Arrivé au col de la Temple, on assiste à un levé de jour magique sur le glacier noir. Nous nous engageons dans la traversée des vires. Il y a encore de la neige en plusieurs endroits, alors nous grimpons crampons au pied. Ce secteur n'oppose pas de grandes difficultés, à condition de rester vigilant sur l'itinéraire et ne pas partir tête baissé dans le premier couloir venu. Finalement, nous arrivons sur le plateau enneigé, nous sommes encore seuls. On remonte les pentes jusqu'au col, et voilà le finish: il nous faut remonter un morceau d'arête mixte jusqu'à l'antécime. En théorie, pas de difficulté, mais le rocher est très médiocre. je me fourvoie côté glacier noir et me voici en mauvaise posture. je fui par une dalle compacte mais solide. Le pas est un cran au dessus du reste, surtout en crampons, alors j'assure le coup et sangle un becquet. Juste à temps, car la corde se tend et voilà mon second qui à les fesses dans le vide : une prise à cassé dans ses mains. Je ne bouge plus, stable sur mes appuis, les sphincters contractés. il repose pied sur le rocher, et je profite du mou retrouvé dans la corde pour passer la corde derrière un second bloc. Je le mouline jusqu'à moi. Nous poursuivons l'ascension jusqu'à l'antécime. On aperçoit nos poursuivant sur le plateau, notre avance est encore conséquente. On décide de traverser jusqu'au vrai sommet, par une courte arête parfois aérienne. Il est 7h00, nous sommes arrivés! Le belvédère est grandiose, il fait bon et nous sommes seul. L'instant est royal. Notre partie de poker s'est avérée gagnante sur toute la ligne.

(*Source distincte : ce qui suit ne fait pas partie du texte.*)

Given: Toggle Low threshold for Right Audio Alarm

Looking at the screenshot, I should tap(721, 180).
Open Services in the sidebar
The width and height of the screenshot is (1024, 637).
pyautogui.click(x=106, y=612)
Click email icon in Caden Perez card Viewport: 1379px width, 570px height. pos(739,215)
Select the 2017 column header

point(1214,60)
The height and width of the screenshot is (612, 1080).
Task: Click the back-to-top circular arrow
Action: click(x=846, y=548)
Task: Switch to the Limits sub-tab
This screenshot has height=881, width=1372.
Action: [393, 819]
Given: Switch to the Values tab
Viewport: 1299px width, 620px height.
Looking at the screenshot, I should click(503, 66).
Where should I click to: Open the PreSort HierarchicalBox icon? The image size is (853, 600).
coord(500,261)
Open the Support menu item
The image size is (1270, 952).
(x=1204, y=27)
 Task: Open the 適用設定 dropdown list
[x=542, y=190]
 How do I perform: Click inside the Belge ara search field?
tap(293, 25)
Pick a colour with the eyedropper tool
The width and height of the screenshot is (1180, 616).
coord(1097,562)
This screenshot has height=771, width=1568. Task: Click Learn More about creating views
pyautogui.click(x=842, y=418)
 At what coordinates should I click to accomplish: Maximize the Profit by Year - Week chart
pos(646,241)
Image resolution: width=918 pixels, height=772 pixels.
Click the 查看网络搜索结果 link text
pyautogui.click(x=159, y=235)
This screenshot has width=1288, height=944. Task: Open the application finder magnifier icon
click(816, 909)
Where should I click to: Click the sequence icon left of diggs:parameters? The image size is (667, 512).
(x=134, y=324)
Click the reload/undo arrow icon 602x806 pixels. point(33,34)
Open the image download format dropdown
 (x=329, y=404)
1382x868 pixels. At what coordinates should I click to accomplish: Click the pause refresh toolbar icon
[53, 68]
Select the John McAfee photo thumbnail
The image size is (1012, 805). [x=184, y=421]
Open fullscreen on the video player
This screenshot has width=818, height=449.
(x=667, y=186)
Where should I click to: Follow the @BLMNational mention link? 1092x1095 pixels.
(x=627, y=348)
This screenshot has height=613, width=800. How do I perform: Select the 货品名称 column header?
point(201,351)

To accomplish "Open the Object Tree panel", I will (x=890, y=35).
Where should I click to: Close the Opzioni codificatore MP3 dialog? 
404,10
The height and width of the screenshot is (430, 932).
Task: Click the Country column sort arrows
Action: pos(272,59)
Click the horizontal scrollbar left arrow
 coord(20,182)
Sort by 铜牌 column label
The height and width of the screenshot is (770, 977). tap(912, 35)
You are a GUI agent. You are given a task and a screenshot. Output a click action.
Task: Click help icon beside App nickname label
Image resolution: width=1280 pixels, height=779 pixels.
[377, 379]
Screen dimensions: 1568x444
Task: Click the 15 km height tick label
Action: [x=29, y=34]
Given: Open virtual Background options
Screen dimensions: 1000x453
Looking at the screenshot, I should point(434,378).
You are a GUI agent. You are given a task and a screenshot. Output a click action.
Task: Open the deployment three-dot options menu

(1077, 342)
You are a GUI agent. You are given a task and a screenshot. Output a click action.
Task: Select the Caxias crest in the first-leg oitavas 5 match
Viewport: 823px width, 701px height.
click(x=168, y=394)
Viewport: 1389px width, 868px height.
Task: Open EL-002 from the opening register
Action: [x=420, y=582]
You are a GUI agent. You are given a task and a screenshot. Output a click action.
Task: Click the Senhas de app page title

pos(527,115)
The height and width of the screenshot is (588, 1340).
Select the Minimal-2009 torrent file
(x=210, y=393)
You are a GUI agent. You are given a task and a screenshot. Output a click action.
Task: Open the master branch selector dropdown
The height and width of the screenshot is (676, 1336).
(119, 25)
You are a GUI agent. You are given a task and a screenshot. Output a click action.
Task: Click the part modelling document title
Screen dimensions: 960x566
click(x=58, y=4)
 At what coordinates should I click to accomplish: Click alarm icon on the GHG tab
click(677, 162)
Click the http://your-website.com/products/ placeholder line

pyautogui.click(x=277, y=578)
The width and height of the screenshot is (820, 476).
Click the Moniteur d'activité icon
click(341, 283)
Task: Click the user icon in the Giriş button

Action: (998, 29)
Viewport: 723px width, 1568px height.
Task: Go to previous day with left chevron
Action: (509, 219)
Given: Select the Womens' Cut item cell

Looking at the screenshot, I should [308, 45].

Nous amorçons à présent la descente. Il nous faut rejoindre l'antécime. Et il me faut vous avertir, c'est à ce moment là que cette belle journée prends un ton bien différent. J'entends une chute de pierre. je n'y prête pas attention, et continue ma route. Je passe la tête sur l'antécime, je suis heureux de rencontrer enfin nos poursuivants et de partager quelques instants avec eux. Il s'agit de deux guides et leurs clients. Mais mon sourire s'efface rapidement, je comprends que quelque chose ne vas pas. Ils sont tous les deux à la radio, leurs clients solidement vachés sur un becquet. je comprends rapidement qu'une cordée a dévissée côté glacier noir.. L'hélico est déjà en route, je m'arrête pour ne pas gêner les secours. Il tourne, les guides se sont élevé sur un rocher surplombant le vide et tentent de le guider vers une tache de couleur qu'ils aperçoivent. J'apprends qu'il ne s'agit pas d'une cordée mais d'une personne seule, qui évoluaient en solo. L'hélico effectue deux rotations, hors de vue, puis fini par repartir. Nous reprenons notre descente, la gorge noué d'une certaine angoisse. Nous n'avons pas assisté à l'accident et n'avons pas croisé la victime, mais avons été mis en difficulté à l'endroit même du drame. Alors on ne peut s'empêcher de se projeter.

On se re-concentre et filons vers le bas. On croise un flot incessant d'alpiniste. De nombreuses cordées me désolent: en Tshirt et sans gant dans la neige, puis plus bas, 3 trailers qui déboulent en marchant. En short, tshirt, basket, pas de piolet et des crampons de randonnée ... Misère ... Couronnons ce passage par la cordée Bidochon : une famille de 6, tous sur la même corde, tirant une longueur dans le début des vires. En chaussure et marche, manips des plus exotiques, et 50m plus bas au col, une femme et deux jeunes qui gueulent "hé Dédé bon vous revenez là, c'est encore long? On a chaud! Vous allez vous tuer! Revenez!" "vous avez croisez le groupe de Dédé? ils sont loin, ils reviennent quand"?

On file au bivouac, on remballe, et nous voici rendu au refuge. Bilan en demi teinte, notre course aura été magnifique et un très bon moment, mais dans une atmosphère un peu lourde sur la fin. Au final, notre format me semble le plus rentable pour ce sommet: monter bivouaquer à la fin de l'approche et partir loin devant la foule des zigotos, c'est top. Le bivouac est grand luxe et ces 600m d'avance pris sur le groupe sont précieux à cette période. Pour l'accident, on apprendra que la personne qui a dévissée a chuté jusqu'au glacier noir, 800m plus bas, et n'a pas survécu. Un rappel qu'en montagne plus encore qu'ailleurs, la frontière est ténue entre instant magique et instant tragique. Même dans une course F plutôt débonnaire, il faut garder une vigilance constante et ne jamais baisser la garde.